Assignment
Copy exactly the lines starting at the one that contains "Click the address bar URL" and running through the end of the material below. Exclude any pictures.

Given records
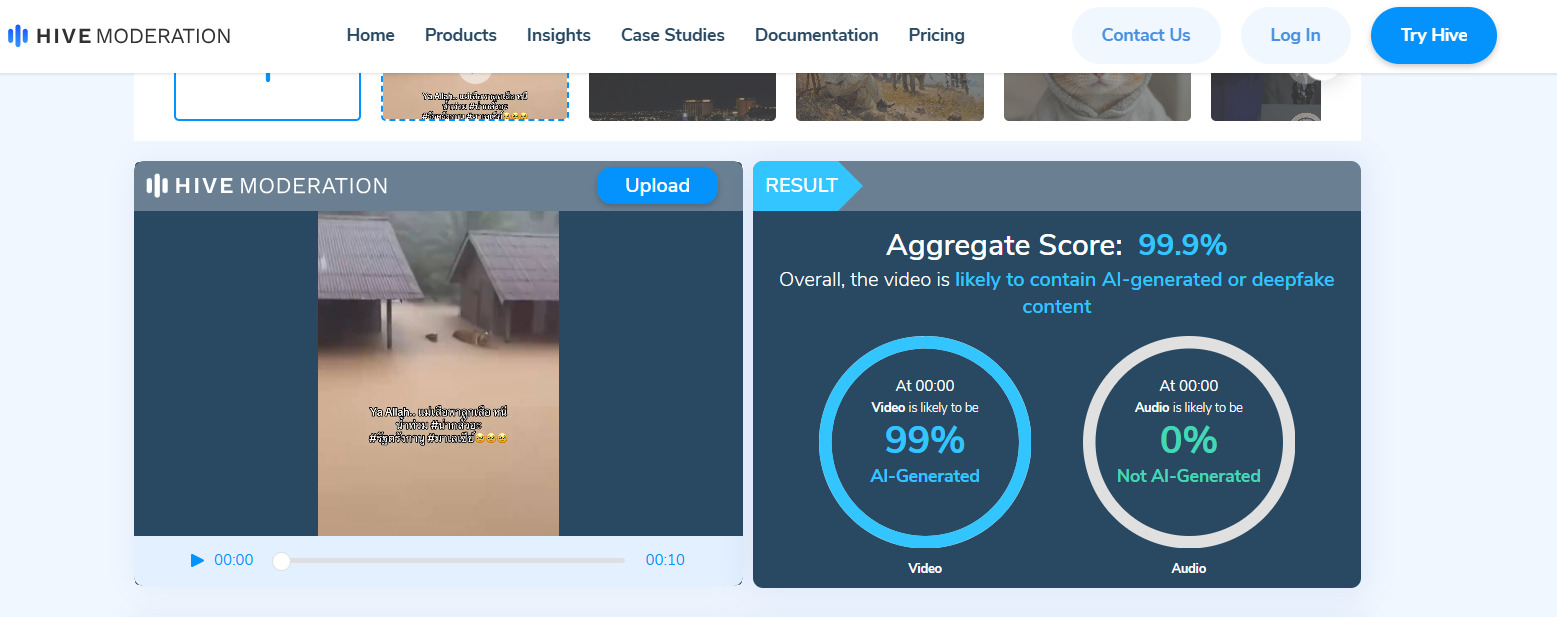Open the Documentation menu
This screenshot has height=617, width=1557.
click(x=816, y=35)
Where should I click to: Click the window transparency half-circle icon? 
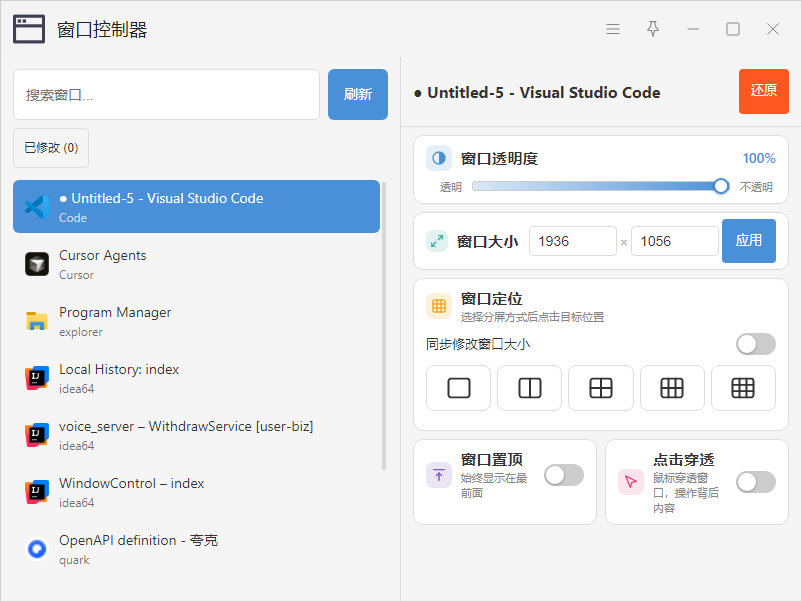pos(439,158)
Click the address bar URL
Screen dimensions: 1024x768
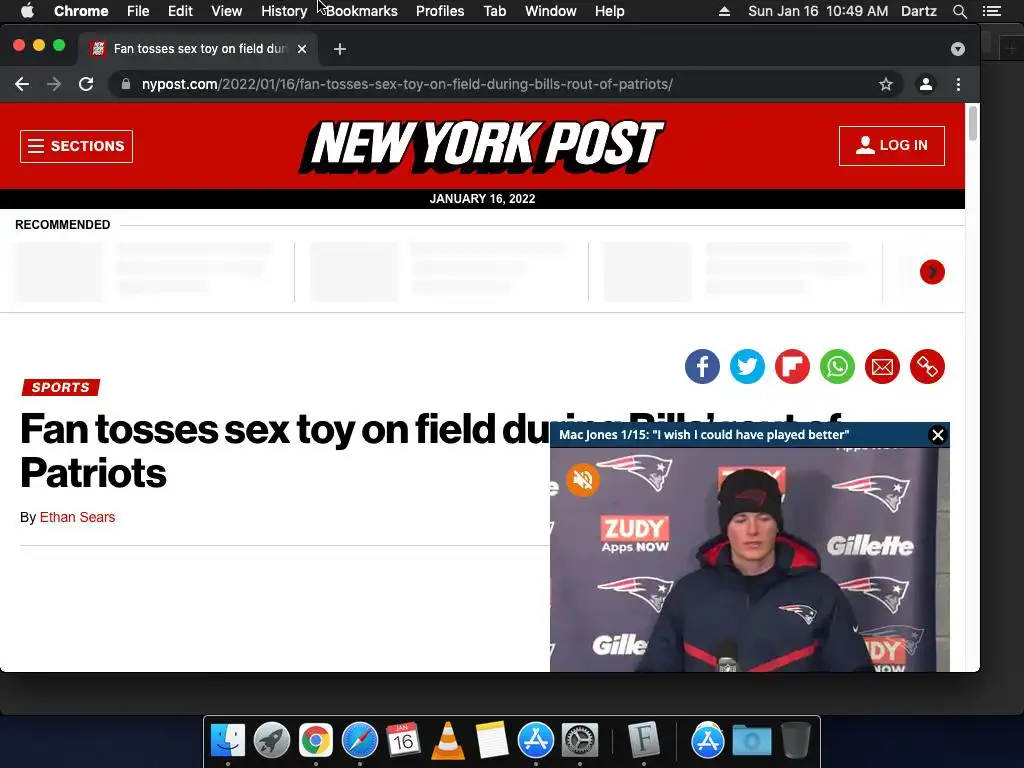(408, 84)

Output for this exercise
Click the address bar URL
Screen dimensions: 1024x768
(408, 84)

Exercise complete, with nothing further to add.